§ EXERCISE TASK
Could you give these lines back with every "GUI agent" changed to "screen assistant" and nothing else altered?

[start SUPPLIED INFORMATION]

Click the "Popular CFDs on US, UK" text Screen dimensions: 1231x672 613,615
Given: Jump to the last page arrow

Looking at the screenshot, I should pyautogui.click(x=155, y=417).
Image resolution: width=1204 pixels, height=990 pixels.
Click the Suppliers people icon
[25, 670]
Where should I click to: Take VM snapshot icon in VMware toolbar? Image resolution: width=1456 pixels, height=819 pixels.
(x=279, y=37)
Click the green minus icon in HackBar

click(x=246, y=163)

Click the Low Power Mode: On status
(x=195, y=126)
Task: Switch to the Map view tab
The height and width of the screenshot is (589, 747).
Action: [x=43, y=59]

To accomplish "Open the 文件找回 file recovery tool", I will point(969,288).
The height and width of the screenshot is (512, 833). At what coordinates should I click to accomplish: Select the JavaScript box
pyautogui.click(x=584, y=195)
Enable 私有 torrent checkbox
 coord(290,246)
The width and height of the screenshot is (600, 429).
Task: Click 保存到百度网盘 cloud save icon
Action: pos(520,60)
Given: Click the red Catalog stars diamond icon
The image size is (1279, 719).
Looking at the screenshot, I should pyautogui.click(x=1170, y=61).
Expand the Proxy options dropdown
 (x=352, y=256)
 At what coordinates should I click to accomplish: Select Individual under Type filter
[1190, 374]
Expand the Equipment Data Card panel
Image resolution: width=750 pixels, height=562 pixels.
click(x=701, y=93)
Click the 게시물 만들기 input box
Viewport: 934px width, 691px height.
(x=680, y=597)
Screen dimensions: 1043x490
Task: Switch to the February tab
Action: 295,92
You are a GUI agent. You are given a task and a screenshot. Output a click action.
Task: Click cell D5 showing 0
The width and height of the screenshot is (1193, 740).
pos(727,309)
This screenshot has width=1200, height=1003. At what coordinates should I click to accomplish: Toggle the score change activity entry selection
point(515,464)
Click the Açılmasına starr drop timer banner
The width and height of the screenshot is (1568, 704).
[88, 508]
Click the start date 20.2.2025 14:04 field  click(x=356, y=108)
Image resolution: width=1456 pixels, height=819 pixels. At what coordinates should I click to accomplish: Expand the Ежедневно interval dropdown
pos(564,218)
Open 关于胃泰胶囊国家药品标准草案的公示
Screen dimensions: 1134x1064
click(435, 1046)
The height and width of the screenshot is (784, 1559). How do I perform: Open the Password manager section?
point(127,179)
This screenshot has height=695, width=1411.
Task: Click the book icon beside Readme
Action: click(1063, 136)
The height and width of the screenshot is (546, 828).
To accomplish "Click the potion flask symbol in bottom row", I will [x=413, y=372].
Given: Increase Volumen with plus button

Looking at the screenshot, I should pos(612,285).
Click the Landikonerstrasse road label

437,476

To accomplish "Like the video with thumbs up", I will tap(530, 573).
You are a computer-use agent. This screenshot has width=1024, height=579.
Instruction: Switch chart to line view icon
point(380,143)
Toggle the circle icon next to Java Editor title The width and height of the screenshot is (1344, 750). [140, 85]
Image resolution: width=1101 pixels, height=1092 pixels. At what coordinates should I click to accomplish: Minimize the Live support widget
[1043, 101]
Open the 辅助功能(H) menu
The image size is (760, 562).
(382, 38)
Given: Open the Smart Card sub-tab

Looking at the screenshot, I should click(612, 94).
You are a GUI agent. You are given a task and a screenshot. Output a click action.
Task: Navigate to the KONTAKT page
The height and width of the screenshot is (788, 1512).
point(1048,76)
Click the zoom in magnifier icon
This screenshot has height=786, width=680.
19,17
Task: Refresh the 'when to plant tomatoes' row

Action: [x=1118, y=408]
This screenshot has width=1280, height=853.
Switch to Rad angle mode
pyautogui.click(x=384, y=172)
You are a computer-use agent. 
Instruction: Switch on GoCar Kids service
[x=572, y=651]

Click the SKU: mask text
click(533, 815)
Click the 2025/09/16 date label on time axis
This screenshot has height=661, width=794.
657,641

[end SUPPLIED INFORMATION]

§ WRITTEN ANSWER
Click the "Popular CFDs on US, UK" text Screen dimensions: 1231x672 613,615
Given: Jump to the last page arrow

Looking at the screenshot, I should pyautogui.click(x=155, y=417).
Image resolution: width=1204 pixels, height=990 pixels.
Click the Suppliers people icon
[25, 670]
Where should I click to: Take VM snapshot icon in VMware toolbar? Image resolution: width=1456 pixels, height=819 pixels.
(x=279, y=37)
Click the green minus icon in HackBar

click(x=246, y=163)

Click the Low Power Mode: On status
(x=195, y=126)
Task: Switch to the Map view tab
The height and width of the screenshot is (589, 747).
Action: [x=43, y=59]

To accomplish "Open the 文件找回 file recovery tool", I will point(969,288).
The height and width of the screenshot is (512, 833). At what coordinates should I click to accomplish: Select the JavaScript box
pyautogui.click(x=584, y=195)
Enable 私有 torrent checkbox
 coord(290,246)
The width and height of the screenshot is (600, 429).
Task: Click 保存到百度网盘 cloud save icon
Action: pos(520,60)
Given: Click the red Catalog stars diamond icon
The image size is (1279, 719).
Looking at the screenshot, I should pyautogui.click(x=1170, y=61).
Expand the Proxy options dropdown
 (x=352, y=256)
 At what coordinates should I click to accomplish: Select Individual under Type filter
[1190, 374]
Expand the Equipment Data Card panel
Image resolution: width=750 pixels, height=562 pixels.
click(x=701, y=93)
Click the 게시물 만들기 input box
Viewport: 934px width, 691px height.
(x=680, y=597)
Screen dimensions: 1043x490
Task: Switch to the February tab
Action: 295,92
You are a screen assistant. You are given a task and a screenshot. Output a click action.
Task: Click cell D5 showing 0
The width and height of the screenshot is (1193, 740).
pos(727,309)
This screenshot has width=1200, height=1003. At what coordinates should I click to accomplish: Toggle the score change activity entry selection
point(515,464)
Click the Açılmasına starr drop timer banner
The width and height of the screenshot is (1568, 704).
[88, 508]
Click the start date 20.2.2025 14:04 field  click(x=356, y=108)
Image resolution: width=1456 pixels, height=819 pixels. At what coordinates should I click to accomplish: Expand the Ежедневно interval dropdown
pos(564,218)
Open 关于胃泰胶囊国家药品标准草案的公示
Screen dimensions: 1134x1064
click(435, 1046)
The height and width of the screenshot is (784, 1559). How do I perform: Open the Password manager section?
point(127,179)
This screenshot has height=695, width=1411.
Task: Click the book icon beside Readme
Action: click(1063, 136)
The height and width of the screenshot is (546, 828).
To accomplish "Click the potion flask symbol in bottom row", I will [x=413, y=372].
Given: Increase Volumen with plus button

Looking at the screenshot, I should pos(612,285).
Click the Landikonerstrasse road label

437,476

To accomplish "Like the video with thumbs up", I will tap(530, 573).
You are a computer-use agent. This screenshot has width=1024, height=579.
Instruction: Switch chart to line view icon
point(380,143)
Toggle the circle icon next to Java Editor title The width and height of the screenshot is (1344, 750). [140, 85]
Image resolution: width=1101 pixels, height=1092 pixels. At what coordinates should I click to accomplish: Minimize the Live support widget
[1043, 101]
Open the 辅助功能(H) menu
The image size is (760, 562).
(382, 38)
Given: Open the Smart Card sub-tab

Looking at the screenshot, I should click(612, 94).
You are a screen assistant. You are given a task and a screenshot. Output a click action.
Task: Navigate to the KONTAKT page
The height and width of the screenshot is (788, 1512).
point(1048,76)
Click the zoom in magnifier icon
This screenshot has height=786, width=680.
19,17
Task: Refresh the 'when to plant tomatoes' row

Action: [x=1118, y=408]
This screenshot has width=1280, height=853.
Switch to Rad angle mode
pyautogui.click(x=384, y=172)
You are a computer-use agent. 
Instruction: Switch on GoCar Kids service
[x=572, y=651]

Click the SKU: mask text
click(533, 815)
Click the 2025/09/16 date label on time axis
This screenshot has height=661, width=794.
657,641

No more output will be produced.